(Pixel coordinate grounding data)

- - -

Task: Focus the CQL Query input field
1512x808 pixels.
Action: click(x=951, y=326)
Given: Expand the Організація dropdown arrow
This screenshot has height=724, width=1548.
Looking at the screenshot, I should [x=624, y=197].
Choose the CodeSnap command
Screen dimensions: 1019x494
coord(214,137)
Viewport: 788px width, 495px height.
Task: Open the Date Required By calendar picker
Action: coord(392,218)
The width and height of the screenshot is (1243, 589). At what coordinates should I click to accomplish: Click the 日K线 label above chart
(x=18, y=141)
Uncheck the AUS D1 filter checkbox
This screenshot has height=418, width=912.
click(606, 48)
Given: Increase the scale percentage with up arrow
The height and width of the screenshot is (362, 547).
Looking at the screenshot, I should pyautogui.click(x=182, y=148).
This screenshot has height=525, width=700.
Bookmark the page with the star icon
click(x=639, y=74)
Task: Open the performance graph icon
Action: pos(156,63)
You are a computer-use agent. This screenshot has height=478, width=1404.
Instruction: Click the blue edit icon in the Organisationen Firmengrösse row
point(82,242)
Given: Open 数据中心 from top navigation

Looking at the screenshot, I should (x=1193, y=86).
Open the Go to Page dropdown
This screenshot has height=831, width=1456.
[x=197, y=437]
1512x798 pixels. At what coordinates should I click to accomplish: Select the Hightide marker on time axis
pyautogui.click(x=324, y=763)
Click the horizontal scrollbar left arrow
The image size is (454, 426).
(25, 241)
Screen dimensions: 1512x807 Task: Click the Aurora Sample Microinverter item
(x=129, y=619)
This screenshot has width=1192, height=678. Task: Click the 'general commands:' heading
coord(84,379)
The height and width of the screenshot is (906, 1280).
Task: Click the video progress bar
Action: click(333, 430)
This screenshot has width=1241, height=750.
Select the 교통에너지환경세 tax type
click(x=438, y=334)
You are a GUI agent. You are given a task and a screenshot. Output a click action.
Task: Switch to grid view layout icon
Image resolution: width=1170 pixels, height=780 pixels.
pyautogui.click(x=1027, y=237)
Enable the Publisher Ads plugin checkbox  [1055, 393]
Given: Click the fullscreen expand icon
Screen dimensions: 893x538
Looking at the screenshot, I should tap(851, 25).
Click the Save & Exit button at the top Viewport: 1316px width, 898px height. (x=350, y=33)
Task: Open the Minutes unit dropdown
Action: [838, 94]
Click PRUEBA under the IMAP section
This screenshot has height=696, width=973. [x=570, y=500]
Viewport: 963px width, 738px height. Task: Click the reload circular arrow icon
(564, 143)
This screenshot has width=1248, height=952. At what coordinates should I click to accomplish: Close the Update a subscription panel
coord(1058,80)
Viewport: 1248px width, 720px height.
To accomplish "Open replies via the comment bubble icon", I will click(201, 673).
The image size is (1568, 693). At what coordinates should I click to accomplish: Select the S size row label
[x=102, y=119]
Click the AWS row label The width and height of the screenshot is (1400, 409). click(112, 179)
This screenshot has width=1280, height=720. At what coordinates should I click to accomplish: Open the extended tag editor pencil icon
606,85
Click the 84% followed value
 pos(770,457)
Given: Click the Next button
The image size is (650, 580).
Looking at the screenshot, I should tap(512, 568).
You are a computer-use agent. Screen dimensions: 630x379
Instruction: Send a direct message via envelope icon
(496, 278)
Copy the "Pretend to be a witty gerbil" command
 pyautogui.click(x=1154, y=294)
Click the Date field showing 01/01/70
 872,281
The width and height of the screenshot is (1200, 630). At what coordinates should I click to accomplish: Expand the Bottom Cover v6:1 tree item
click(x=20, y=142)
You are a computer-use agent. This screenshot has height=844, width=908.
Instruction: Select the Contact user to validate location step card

- - -

▶ PROBLEM REQUIREMENTS
Each line in the entries above, starting at the line with "1512x798 pixels. At" and ending at the line with "Task: Switch to grid view layout icon", is to be printed exactly, and only those lines.

▶ WRITTEN RESPONSE
1512x798 pixels. At what coordinates should I click to accomplish: Select the Hightide marker on time axis
pyautogui.click(x=324, y=763)
Click the horizontal scrollbar left arrow
The image size is (454, 426).
(25, 241)
Screen dimensions: 1512x807 Task: Click the Aurora Sample Microinverter item
(x=129, y=619)
This screenshot has width=1192, height=678. Task: Click the 'general commands:' heading
coord(84,379)
The height and width of the screenshot is (906, 1280).
Task: Click the video progress bar
Action: click(333, 430)
This screenshot has width=1241, height=750.
Select the 교통에너지환경세 tax type
click(x=438, y=334)
You are a GUI agent. You are given a task and a screenshot. Output a click action.
Task: Switch to grid view layout icon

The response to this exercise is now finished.